日本のリハビリにおける課題

「脳梗塞リハビリステーション福岡」が考える日本のリハビリにおける課題

「脳梗塞リハビリステーション福岡」は、脳梗塞の後遺症に悩む方々に十分なリハビリを受けていただく環境作りを目指して開設しました。

回復期リハビリテーション病院やデイケアなどの患者さんと関わると、もっと充実した個人のニーズを満たせるリハビリ環境が必要だと感じることは多いです。

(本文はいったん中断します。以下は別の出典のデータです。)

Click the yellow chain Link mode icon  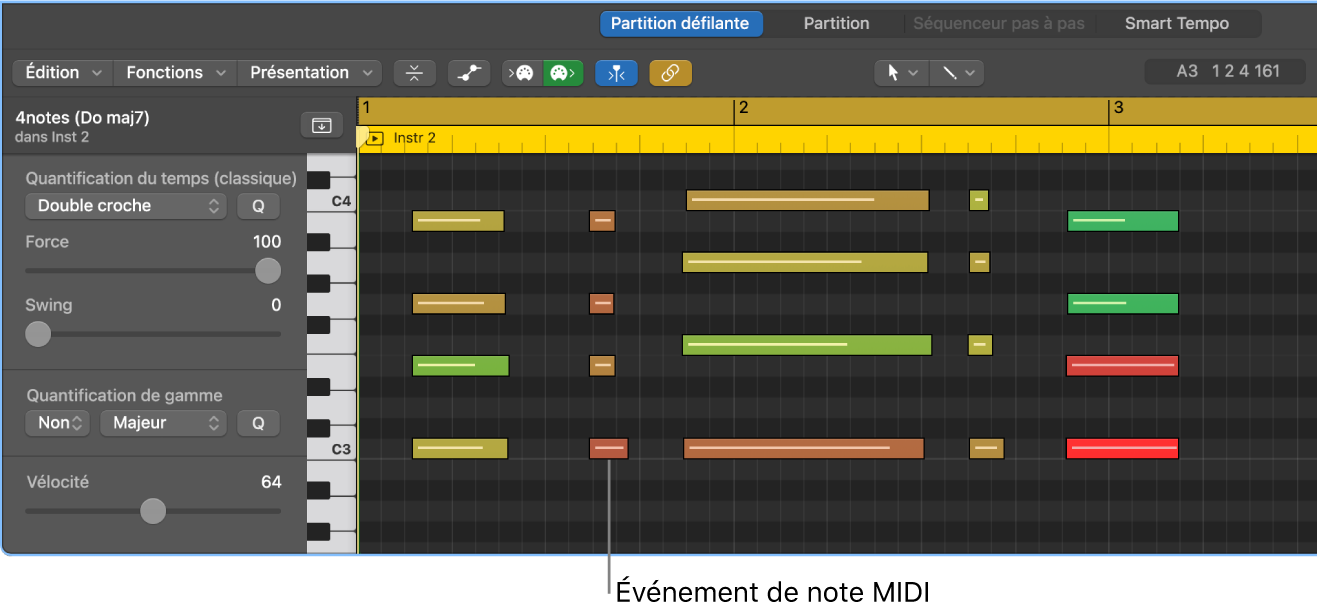pyautogui.click(x=670, y=72)

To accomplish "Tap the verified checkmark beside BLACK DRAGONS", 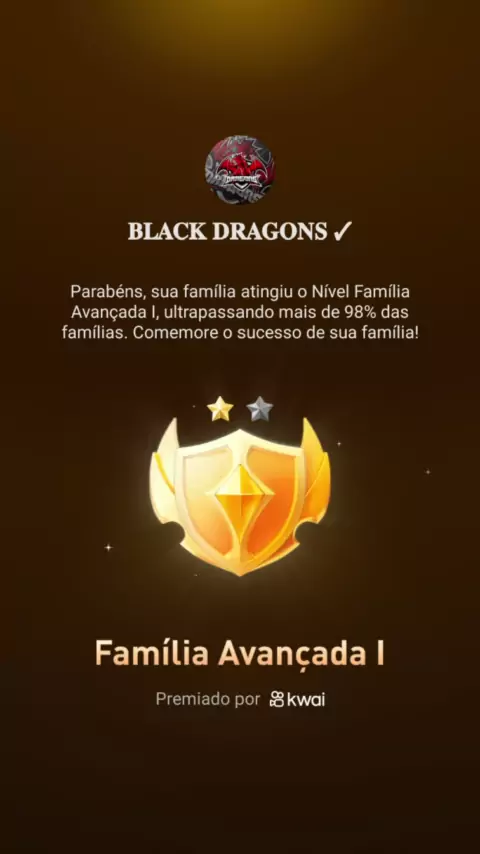I will click(342, 233).
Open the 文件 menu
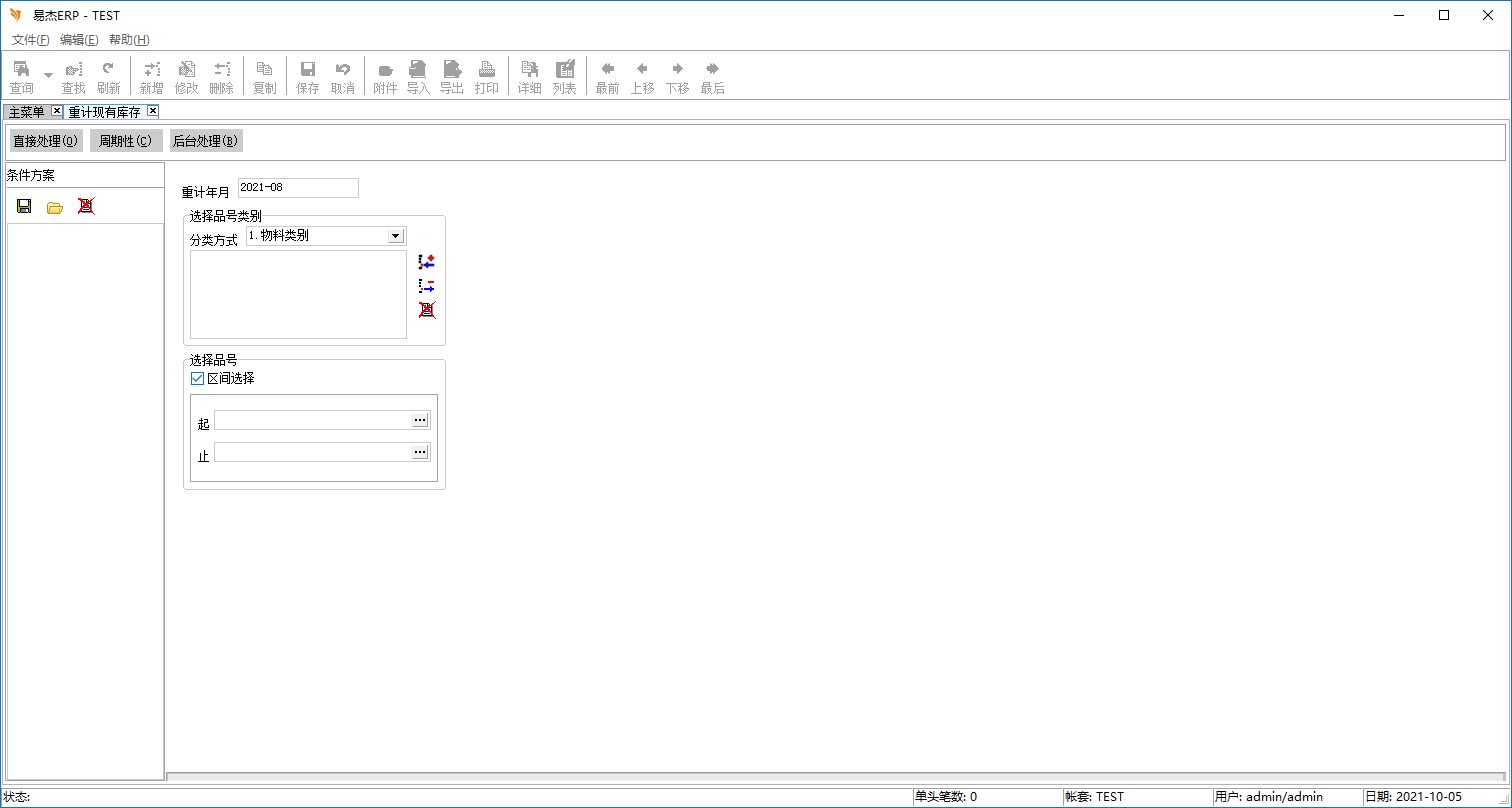The height and width of the screenshot is (808, 1512). click(x=30, y=40)
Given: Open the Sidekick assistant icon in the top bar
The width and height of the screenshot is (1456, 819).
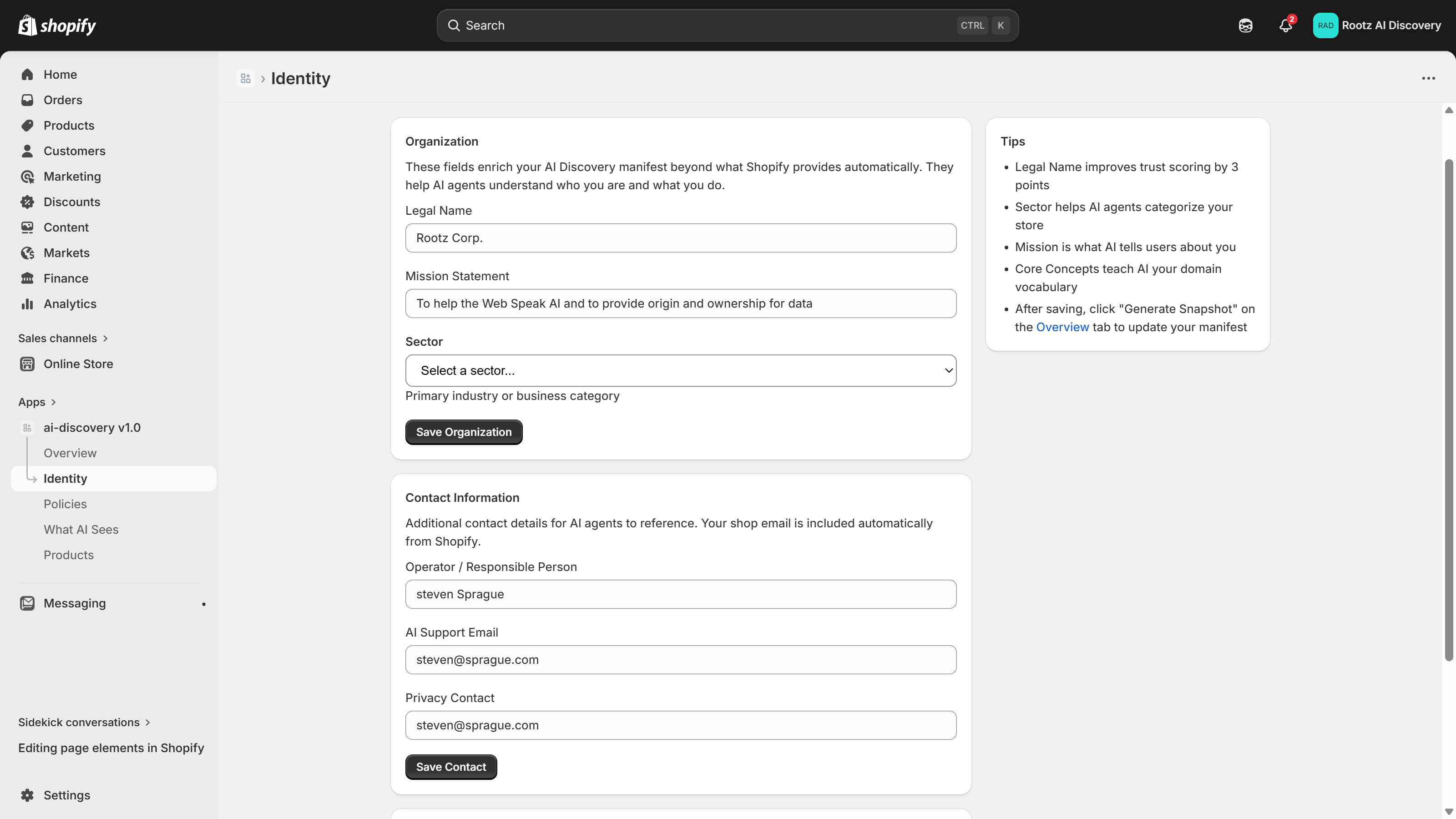Looking at the screenshot, I should tap(1245, 25).
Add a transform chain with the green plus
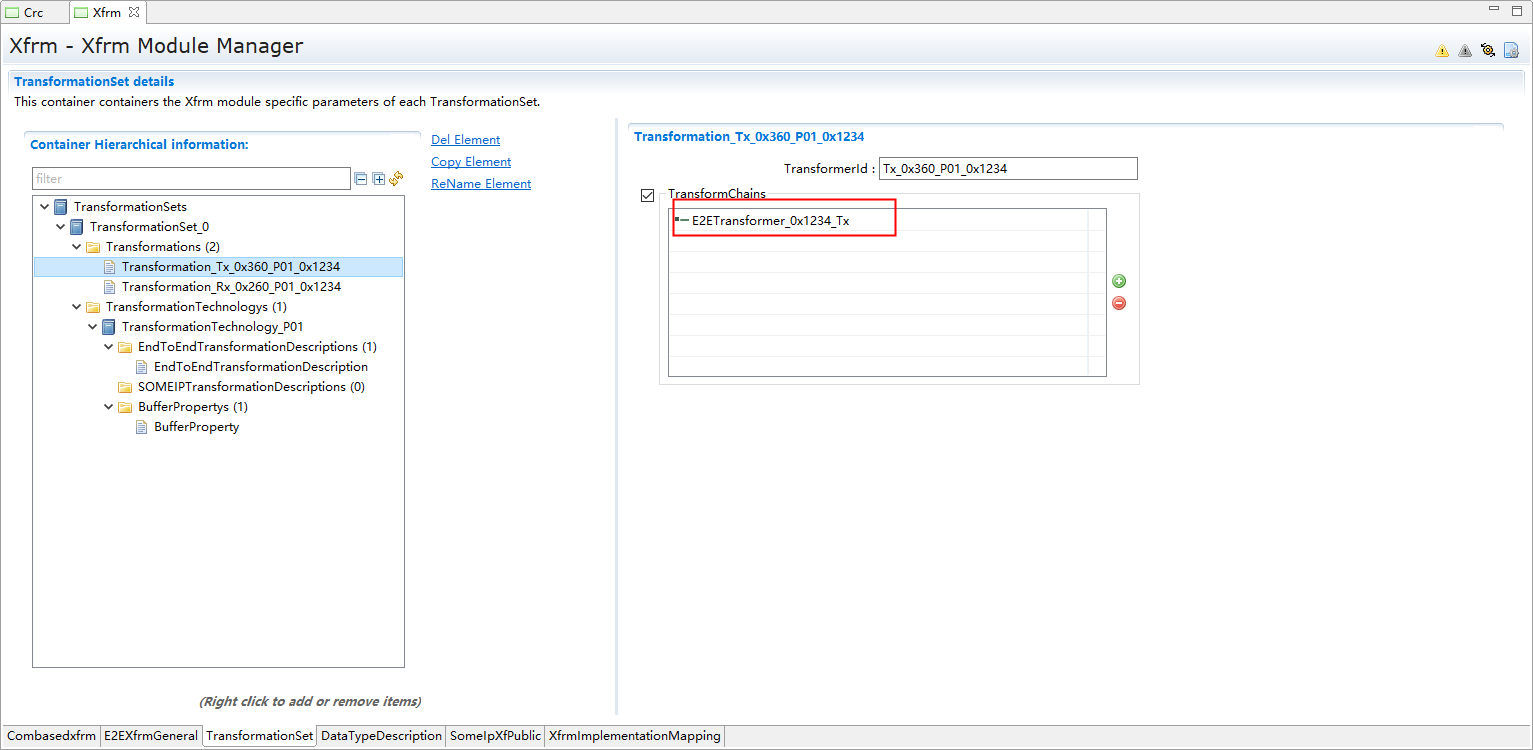Viewport: 1533px width, 750px height. tap(1119, 281)
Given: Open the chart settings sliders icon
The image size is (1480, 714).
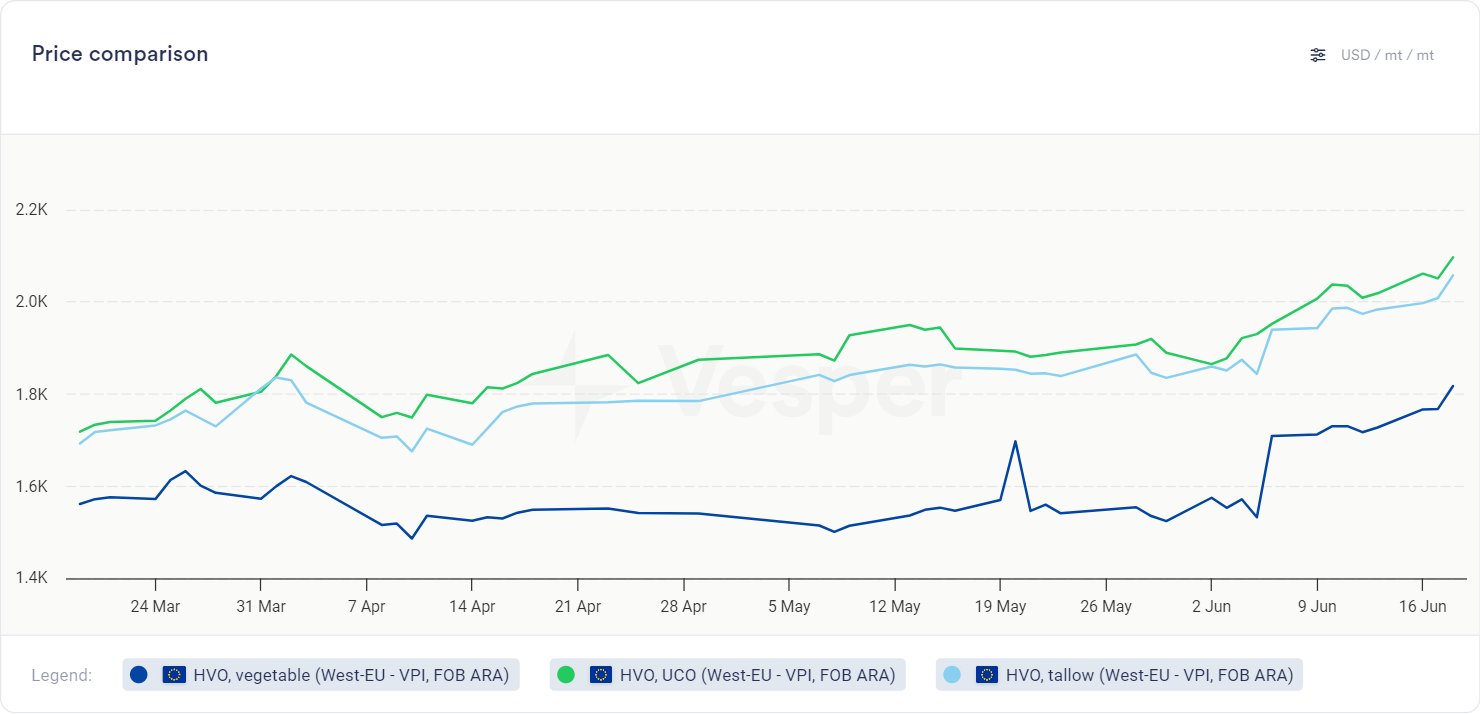Looking at the screenshot, I should [x=1318, y=55].
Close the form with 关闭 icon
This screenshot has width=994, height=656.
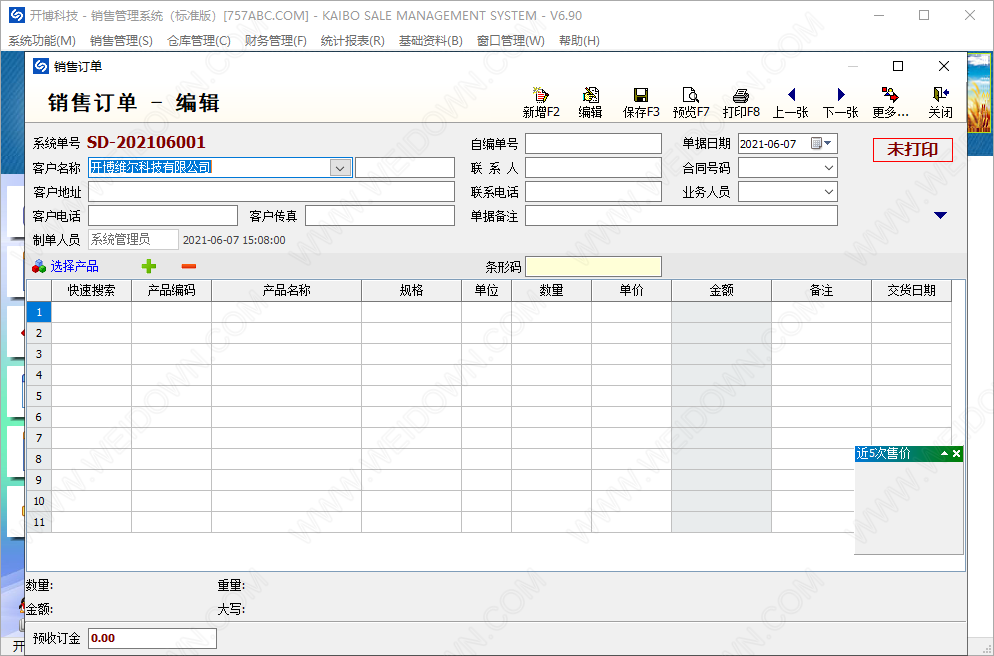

しかしながら、現在の日本の制度においては、その環境を提供するのは難しいといえます。なぜなら、

①リハビリの期間が定められている

②目標を自分で決められていない

③公的保険制度は国民のすべてのニーズには対応できない

からです。このような課題に直面し、リハビリの力を熟知している我々は脳梗塞後遺症の改善を目的としたサービスを立ち上げました。

課題1:リハビリを受けられる期間が定められている

脳梗塞の患者さんは現行の診療報酬制度では150日~180日までしかリハビリは受けられません。また現在は回復期リハビリ病院でもいかに短期間で大きく改善できるかを評価する指標が導入され、現在の制度上最も充実してリハビリの受けられる回復期リハビリテーション病棟でも在院日数を短くすることが求められています。短期間で回復でき、社会や自宅に復帰できた方は良いのですが、回復に期間を必要とし、まだまだ回復できる可能性があるのに期間が来たために、退院せざるを得ないケースがあるのも事実です。

継続してリハビリを行いたいけれども、現在の制度では回復期リハビリテーション病棟を退院した後に、充実したリハビリを受けられる環境はほとんどありません。

結果的に諦めるか、現状で満足するしかないという状況になってしまいます。

課題2:目標を自分で決められていない

今までご自分の人生はご自身で決められてきたと思います。どの大学に受験するか、どの仕事に就くか、どんな事業を起ち上げるかなどです。しかし、脳梗塞になると、自分自身の身体に不自由が生じるのと同時に、目標や今後の人生を自分で決めることが難しくなります。そこで重要なのが専門家(医師や看護師、理学療法士など)の意見でしょう。専門家はたくさんの知識と経験を持ち、自分自身が関われる期間でどの程度までなら回復できるのか、どのような生活であれば送ることができるのかを教えてくれます。もしかしたら患者さんご自身が送りたい生活と専門家が判断する生活にはギャップがある場合があるかもしれません。

課題3:医療、介護保険などの公的保険制度はすべてのニーズに対応できない

まず第一に日本の公的保険制度は素晴らしいものだと思っています。

国民全員に世界でも最先端の医療を自己負担額を少なく提供できる制度です。

しかし、ここにはどうしても制限しないといけない部分が出てきます。国民全員が必ず満足する制度を作るのはまず無理でしょう。保険適用で提供できるサービス内容は、健康保険法や介護保険法で決まっています。決めない限り社会保障費は永遠に増え続けてしまうこともその1要因です。

制度の中の決められた枠では、世界で研究されている最新の治療法や治療機器の導入は遅れますし、なにより医療を受けられる方や期間が限定されます。

そこで私たちは脳梗塞後遺症の方々が一歩でも改善の道を進んでいけるようにサービスを提供させていただきます。

そうすることで医療や介護保険でのサービスとの併用ももちろん可能になります。